意外と揺れも少なく安定していることにホッとする。
「シリ、イオンに船内を案内してやれ」
「畏まりました、ヴィンツェント様。ではイオン様、こちらへどうぞ…」
御子息くんは通りかかった女性に声をかけ、またルークさんの元へと歩いていった。
「この船は戦艦ではありませんので、比較的快適に空の旅を過ごせると思いますよ?」
「はぁ……」
「それはいいのニャ」
何故かジーニャさんもついてきた。
確かに空の上では特にやることもないし、船内ツアーがあると聞いたら参加するよね。
「こちらが食堂でございまして、二十四時間いついらして頂いても構いません。それに、お食事は客室にお持ちすることも可能ですので、その時は私にお声がけください」
「はぁ……」
「わかったのニャ」
「えー、申し訳ありませんが、私はイオン様付きのコンシェルジュですので、ジーニャ殿は食堂にてお願いいたします」
「ニャニャっ」
なんか特別扱いされてるみたい……。
まあ、そもそも私の為に飛行船を出してくれてるんだし、『運命人』への待遇として当然のことなのかも知れないけど、慣れないと言うか恐縮してしまう。

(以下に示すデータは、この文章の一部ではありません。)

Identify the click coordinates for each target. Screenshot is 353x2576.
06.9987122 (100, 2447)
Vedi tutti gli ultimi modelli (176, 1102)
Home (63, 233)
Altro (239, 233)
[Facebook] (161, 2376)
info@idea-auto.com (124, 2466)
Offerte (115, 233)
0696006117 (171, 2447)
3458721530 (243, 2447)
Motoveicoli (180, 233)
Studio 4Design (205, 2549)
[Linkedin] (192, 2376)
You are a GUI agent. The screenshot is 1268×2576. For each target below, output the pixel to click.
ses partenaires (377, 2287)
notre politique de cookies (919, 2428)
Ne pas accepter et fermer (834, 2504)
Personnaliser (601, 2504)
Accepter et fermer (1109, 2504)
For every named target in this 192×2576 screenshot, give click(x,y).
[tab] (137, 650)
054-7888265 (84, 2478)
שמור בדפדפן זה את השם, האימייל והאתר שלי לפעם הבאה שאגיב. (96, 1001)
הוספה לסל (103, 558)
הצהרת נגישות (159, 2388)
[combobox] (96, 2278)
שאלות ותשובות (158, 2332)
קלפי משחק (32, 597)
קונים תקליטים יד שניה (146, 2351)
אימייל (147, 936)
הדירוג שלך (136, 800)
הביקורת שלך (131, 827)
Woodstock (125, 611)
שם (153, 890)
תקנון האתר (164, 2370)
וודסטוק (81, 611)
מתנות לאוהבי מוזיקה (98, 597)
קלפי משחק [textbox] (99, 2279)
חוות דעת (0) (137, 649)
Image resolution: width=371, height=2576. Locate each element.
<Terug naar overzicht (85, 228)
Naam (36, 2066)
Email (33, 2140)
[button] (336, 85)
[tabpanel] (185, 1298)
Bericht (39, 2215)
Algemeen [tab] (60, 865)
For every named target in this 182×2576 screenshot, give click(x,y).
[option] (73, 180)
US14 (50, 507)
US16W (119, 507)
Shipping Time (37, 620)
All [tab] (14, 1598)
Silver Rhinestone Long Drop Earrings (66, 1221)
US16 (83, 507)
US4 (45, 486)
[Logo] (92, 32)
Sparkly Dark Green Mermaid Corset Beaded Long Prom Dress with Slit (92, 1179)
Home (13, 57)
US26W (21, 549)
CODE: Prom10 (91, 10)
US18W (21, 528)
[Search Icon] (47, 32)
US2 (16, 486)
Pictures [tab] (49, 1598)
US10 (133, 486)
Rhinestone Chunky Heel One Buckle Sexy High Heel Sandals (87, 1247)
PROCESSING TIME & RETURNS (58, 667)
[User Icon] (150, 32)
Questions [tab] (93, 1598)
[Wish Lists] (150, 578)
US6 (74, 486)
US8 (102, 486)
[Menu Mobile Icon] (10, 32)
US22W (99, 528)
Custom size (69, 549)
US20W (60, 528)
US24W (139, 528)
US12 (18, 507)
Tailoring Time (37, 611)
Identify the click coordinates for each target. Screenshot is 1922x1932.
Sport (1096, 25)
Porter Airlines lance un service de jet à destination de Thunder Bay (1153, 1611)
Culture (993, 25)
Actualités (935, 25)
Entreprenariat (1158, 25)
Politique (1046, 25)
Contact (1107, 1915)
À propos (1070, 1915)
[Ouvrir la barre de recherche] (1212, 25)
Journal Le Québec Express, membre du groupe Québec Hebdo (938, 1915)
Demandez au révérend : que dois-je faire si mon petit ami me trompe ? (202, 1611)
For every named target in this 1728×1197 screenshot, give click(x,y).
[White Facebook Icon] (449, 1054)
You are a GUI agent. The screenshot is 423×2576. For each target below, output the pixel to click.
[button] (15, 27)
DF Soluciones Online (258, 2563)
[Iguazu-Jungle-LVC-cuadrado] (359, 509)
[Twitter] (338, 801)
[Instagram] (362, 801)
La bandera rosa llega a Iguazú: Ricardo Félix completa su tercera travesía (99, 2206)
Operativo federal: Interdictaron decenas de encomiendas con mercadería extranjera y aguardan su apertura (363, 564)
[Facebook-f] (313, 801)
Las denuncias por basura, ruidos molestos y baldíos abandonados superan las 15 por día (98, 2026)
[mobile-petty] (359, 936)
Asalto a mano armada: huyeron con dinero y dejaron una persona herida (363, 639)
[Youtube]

「こちらがイオン様の客室でございます。お隣にはニーナ殿、ルーク殿のお部屋と続いていますので、どうかご安心ください。私も反対の小部屋に控えていますので、いつでも何なりとお声がけくださいませ」
客室はそれほど大きな部屋ではないけど、それでも10畳くらいはありそうな部屋で、ベッドの横にテーブルに椅子、ソファまで置かれている。
部屋の奥には小さな窓が二つあり、明るく風通しも良さそう。
「私の部屋はどこなのニャ?」
「ジーニャ殿は確かルーク殿の隣だったと記憶しております」
「ニャニャ、イオンと近くて良かったのニャ」
「はい。このフロアは警備上、関係者のみに振り分けられていますので、他はジョシュ殿とヴィンツェント様のみになっております」
やっぱり何だかんだ警戒してるのね……。
王都まで何事もなければいいんだけど。
他にトイレやお風呂、会議室に遊技場と案内され、シリさんの船内ツアーは終わった。
お風呂と言っても盥にお湯を溜めて拭き拭きするタイプのアレで、テンションが上がることはなかったんだけどね。
贅沢は言えない……か。
しかし遊技場は思いのほか広く、銀一が嬉しそうに駆け回っていた。
普段は辺境伯に帯同する騎士が体を動かす為に使われているとかで、特に何があると言う訳ではないスペース。
ちょっとした体育館みたいな感じ。
確かに長い船旅だと体が鈍ってしまうだろうし、こうしたスペースがあると日々の鍛錬もできて、空の旅のストレス発散にいいのかも知れない。
銀一を見ててつくづくそう思った。
それにしても王都まで約一週間か。
陸路だと下手したら半年もかかるみたいだけど、一週間も長いっちゃ長いな……。